Excerpted passage
Because my parents produced their first four children in rapid succession, and I, second-born, needed the attentions of a distant eye surgeon over several years, it often fell to my Nana to take me to doctor's appontments in Sunbury, PA. She drove a large Buick, with my taciturn grandfather, "Pop," in the passenger seat, smoking. I sat behind, often wedged between sisters of the Immaculate Heart of Mary, who happily accepted a ride between convents in Bellefonte and Sunbury. Happily, that is, until my carsickness erupted and I barfed all over their neat black habits. I can still smell that awful cigar smoke, but I dared not complain. My grandmother brooked no nonsense from children. She certainly loved us all, but she was a rather starchy sort of lady with strict expectations that I knew to respect. Once I started school, Easter vacation/Holy Week became my special time to visit Nana. She was a convert to Catholicism, meaning she attended every single service and ritual, and those were some very long hours on the kneeler in the family pew at Saint John the Evangelist church. But she also took me shopping for a nice outfit and new shoes and hat, and I loved being in her gracious home, which had been one of the first to acquire electricity back in the day. Plus, Nana had a television!  My parents resisted buying a boob tube until I was fifteen. Until then, it was only at Nana's or my Aunt Eleanor's house that I could watch TV. At Nana's, that meant Lawrence Welk, Perry Mason, and Gunsmoke. Aunt Eleanor let me watch The Twilight Zone with my cousins Debbie and Katie. (O, the nightmares!)  She also had a record of the Peruvian singer Yma Sumac that I never tired of hearing!

Provided records

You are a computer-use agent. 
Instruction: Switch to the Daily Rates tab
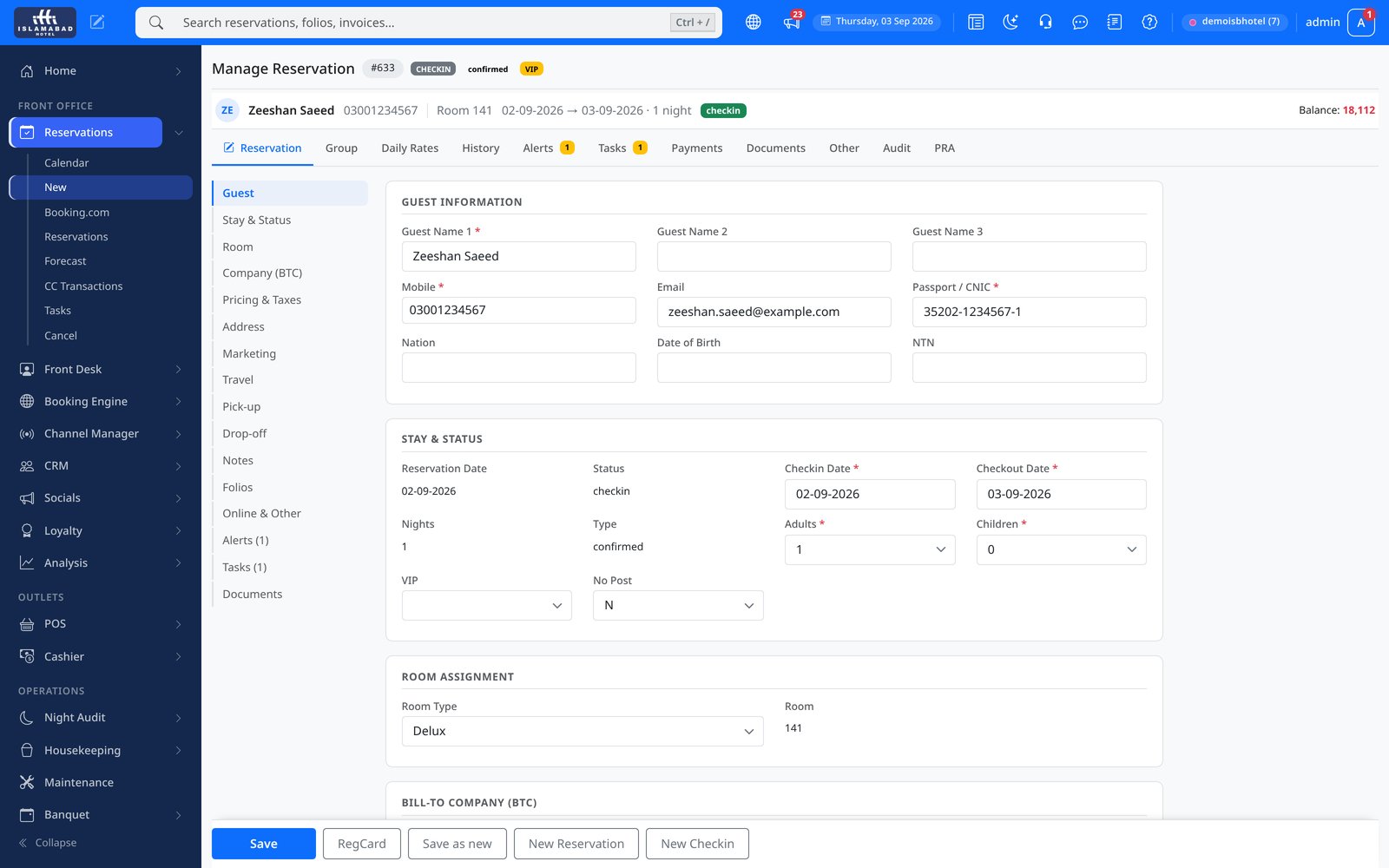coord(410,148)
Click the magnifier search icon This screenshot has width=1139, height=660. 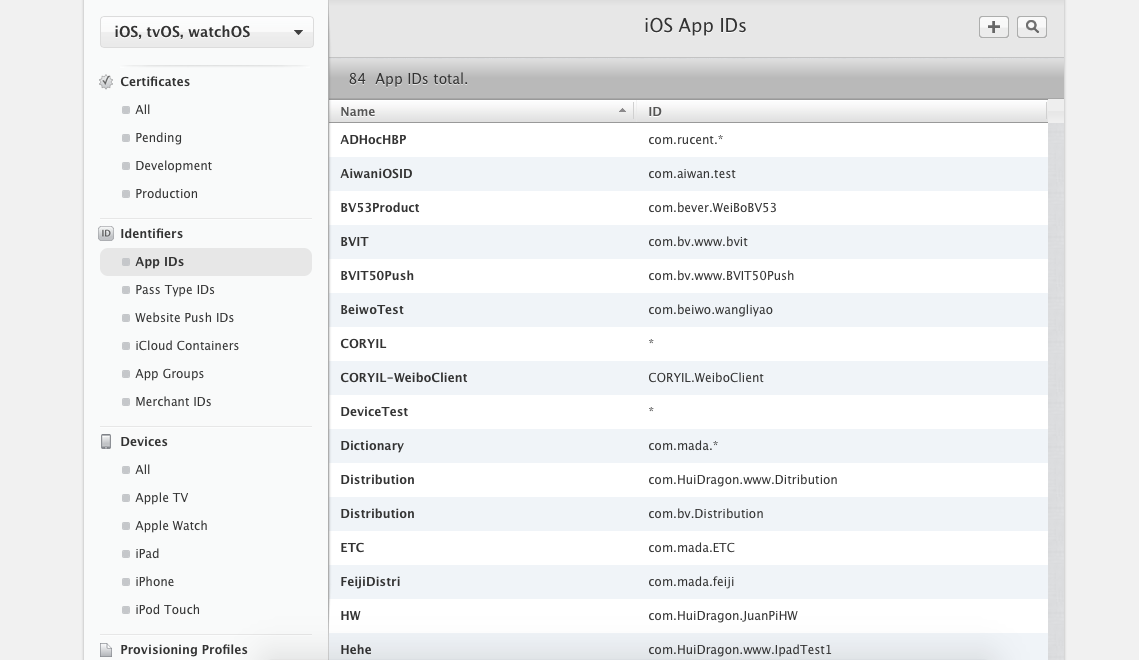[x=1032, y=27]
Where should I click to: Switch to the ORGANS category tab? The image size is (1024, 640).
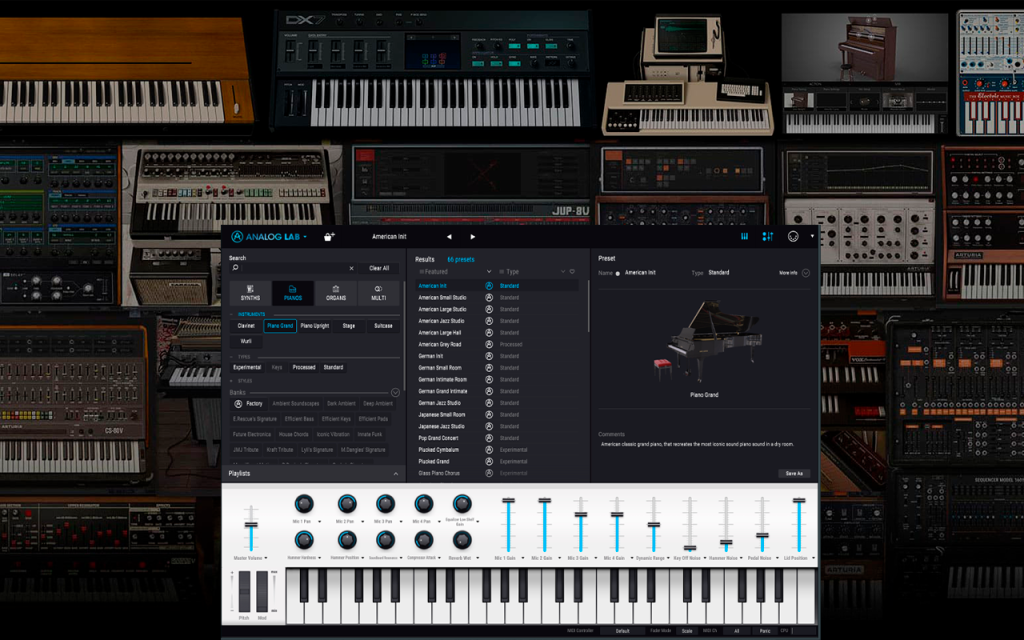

Work instructions
1. In the passage about Nana, what did Nana drive when she took the writer to appointments in Sunbury?
2. Carry on the passage about Nana from its last sentence.

Answers provided
1. A large Buick.

2.
When I was five, Nana took me to Geisinger Medical Center in Danville for the second of three eye surgeries to correct strabismus. I distinctly remember being changed into pajamas, and taken to a playroom where an older boy was dragooned into helping me eat lunch. I felt incredibly special to have his attentions, and never noticed Nana's departure. My parents were under orders not to visit me following the surgery, to avoid having me cry, I expect. My mother's younger brother Bill, unaware of the order, decided to visit me on his way back from Philadelphia, and I remember being so happy to see him. I had a third surgery when I was eight. My happiest childhood memories are of my mother reading to me during the two-week periods when I was functionally blind after returning home from Danville. She read "Heidi" when I was five, and "Little Women" after the third operation. How she wrested time from caring for four young children to read whole books to me is a mystery. But it made a lifelong voracious reader of me.


Wednesday, January 20, 2021

Living History

 Today was indeed history-making, and it leaves me sad that I will likely not be around long enough to remark on it once sufficient time has passed to make it history. Unlike the dreadful day in 1963, when I was 12, and the PA system at Our Mother of Sorrows school in Johnstown crackled with the word of President Kennedy's assassination. JFK had been my first political idol, and though I felt devastated, I also had a clear sense of history being made, which gave me a bit of calming distance from the horror. I stared at the images during the funeral cortege and service, wanting to memorize every detail, knowing it was a transcendent moment in my young life.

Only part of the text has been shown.